Après des mois de blocage politique, Saied a annoncé inopinément le 25 juillet le limogeage du Premier ministre, le gel du Parlement et qu’il s’octroyait aussi le pouvoir judiciaire. Il a affirmé agir dans le but de « sauver » d’un « péril imminent » le pays, en proie à une grave crise économique.
Le président a été critiqué par des ONG tunisiennes et internationales et par la puissante centrale syndicale UGTT, co-lauréate du Nobel de la Paix 2015, pour « un accaparement du pouvoir ». Les militants ont dit craindre pour le respect des droits et libertés.
Mais pour Elyes Ouni, 28 ans, membre de la campagne de Saied à Kairouan (centre) pour la présidentielle de décembre 2019, « le 25 juillet a mis fin à un système défaillant. Maintenant il est à la morgue et aujourd’hui on va l’enterrer ».
« Cache-misère »
Le 22 septembre, Saied a officialisé ses pleins pouvoirs par des « mesures exceptionnelles » promulguées par décret qui prolongent la suspension du Parlement. Elles lui permettent aussi de légiférer par décrets, de présider le Conseil des ministres et de modifier les lois.
Saied considère la constitution de 2014, à l’origine d’un régime hybride, comme trop déséquilibré en faveur du Parlement. Cet expert en droit constitutionnel, élu après une campagne anti-système, n’a jamais caché son hostilité aux partis, notamment à sa bête noire, le parti d’inspiration islamiste Ennahdha qui dominait le Parlement suspendu.

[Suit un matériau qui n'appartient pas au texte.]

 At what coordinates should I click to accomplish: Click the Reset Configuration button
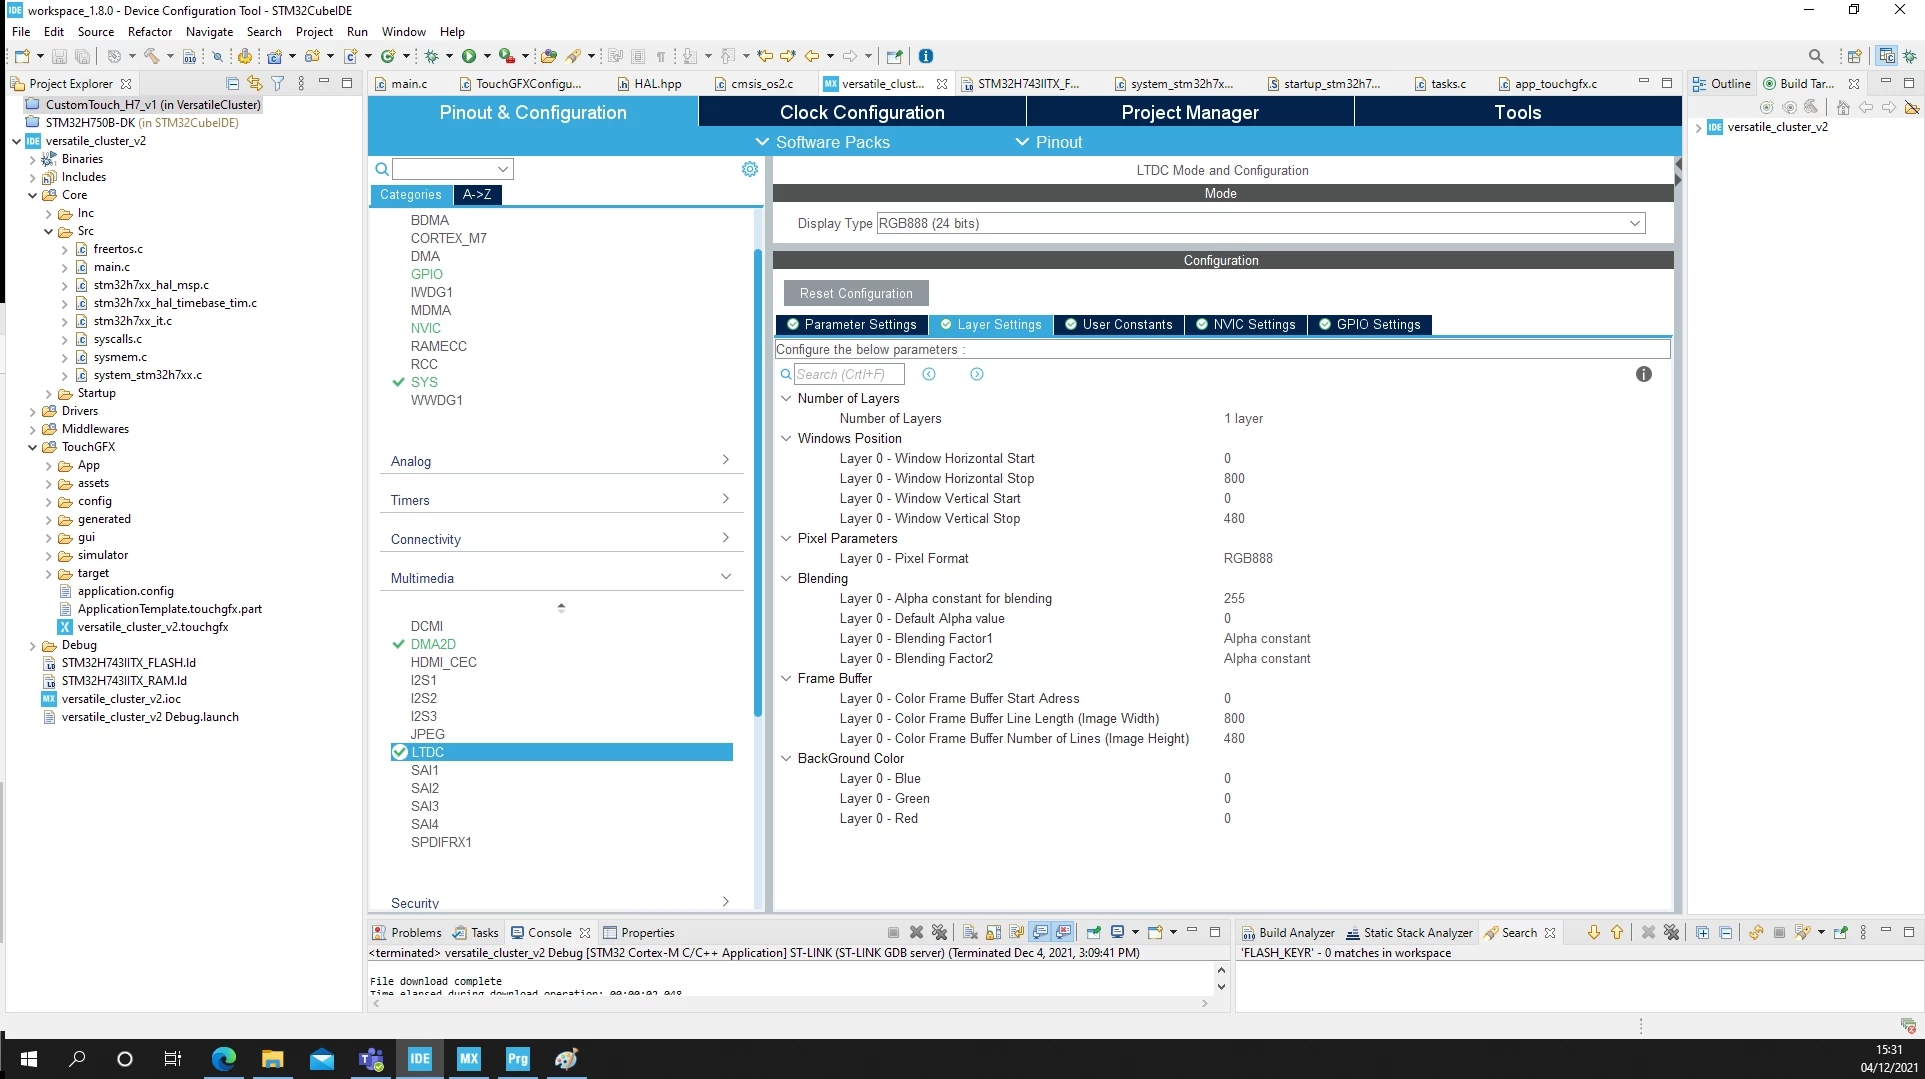(x=856, y=293)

Après deux mois de vacance à la tête du gouvernement, le président a nommé la semaine passée une femme, Najla Bouden, pour former un cabinet.
Deux arrestations
Dimanche 2, un député et un présentateur d’une télévision considérée comme proche des islamistes ont été arrêtés après avoir critiqué la nomination de Najla Bouden, qualifiée d’« alibi » et de « cache-misère » pour masquer « un coup d’État ».
Un journaliste de télévision et un député qui participait à son émission ont été arrêtés dimanche pour avoir critiqué sur le plateau le coup de force de Kais Saied, a déclaré leur avocat Samir Ben Omar. Le motif de l’arrestation, intervenue à la demande de la justice militaire, est « l’expression de leurs propres opinions au cours de cette émission », a-t-il précisé, ajoutant que les deux hommes étaient poursuivis pour « complot contre la sûreté de l’État ».
La chaîne Zitouna TV est considérée par les observateurs comme proche de Al-Karama et Ennahdha, partis qui sont les bêtes noires de M. Saied.
Dans l’émission, le député a affirmé avoir « le courage de dire » que les mesures décidées par Saied étaient « un coup d’État ». Il a aussi jugé que c’était « une honte pour la condition féminine » d’« utiliser (la nomination de Mme) Bouden comme alibi » pour dissimuler la réalité, selon lui.